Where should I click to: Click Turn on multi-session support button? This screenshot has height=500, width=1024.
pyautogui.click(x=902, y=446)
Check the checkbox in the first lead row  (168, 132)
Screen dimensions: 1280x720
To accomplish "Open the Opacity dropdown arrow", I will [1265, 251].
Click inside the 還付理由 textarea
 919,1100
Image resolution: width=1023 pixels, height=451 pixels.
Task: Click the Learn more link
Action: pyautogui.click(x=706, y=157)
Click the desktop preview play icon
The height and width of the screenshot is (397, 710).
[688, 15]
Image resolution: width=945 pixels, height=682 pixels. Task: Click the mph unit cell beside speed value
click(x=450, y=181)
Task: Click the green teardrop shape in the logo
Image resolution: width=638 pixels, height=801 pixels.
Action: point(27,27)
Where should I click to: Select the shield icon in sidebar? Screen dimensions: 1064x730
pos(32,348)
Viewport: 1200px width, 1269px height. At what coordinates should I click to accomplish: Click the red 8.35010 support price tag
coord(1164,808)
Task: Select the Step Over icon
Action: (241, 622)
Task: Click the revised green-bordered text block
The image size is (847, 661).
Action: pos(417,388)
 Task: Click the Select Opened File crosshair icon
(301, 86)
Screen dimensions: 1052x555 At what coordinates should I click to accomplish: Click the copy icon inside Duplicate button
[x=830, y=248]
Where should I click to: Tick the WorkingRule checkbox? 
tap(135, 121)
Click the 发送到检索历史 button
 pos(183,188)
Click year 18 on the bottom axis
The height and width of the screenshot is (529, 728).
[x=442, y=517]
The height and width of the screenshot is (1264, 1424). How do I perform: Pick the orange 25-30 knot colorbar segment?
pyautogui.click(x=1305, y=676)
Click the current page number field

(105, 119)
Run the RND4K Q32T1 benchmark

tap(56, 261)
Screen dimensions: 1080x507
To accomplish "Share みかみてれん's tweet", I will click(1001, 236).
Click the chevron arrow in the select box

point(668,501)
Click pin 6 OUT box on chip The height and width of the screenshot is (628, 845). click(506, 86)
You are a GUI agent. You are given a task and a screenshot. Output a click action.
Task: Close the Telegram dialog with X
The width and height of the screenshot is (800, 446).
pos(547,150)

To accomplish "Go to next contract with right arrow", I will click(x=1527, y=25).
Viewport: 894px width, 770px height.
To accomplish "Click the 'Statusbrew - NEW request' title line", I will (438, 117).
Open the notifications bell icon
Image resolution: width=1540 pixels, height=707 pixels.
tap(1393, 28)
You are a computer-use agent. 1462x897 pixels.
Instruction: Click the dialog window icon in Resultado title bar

> [WORK ORDER] List every line from the entries above in which "dialog" appears.

> [WRITTEN ANSWER]
Task: Close the Telegram dialog with X
Instruction: Click the dialog window icon in Resultado title bar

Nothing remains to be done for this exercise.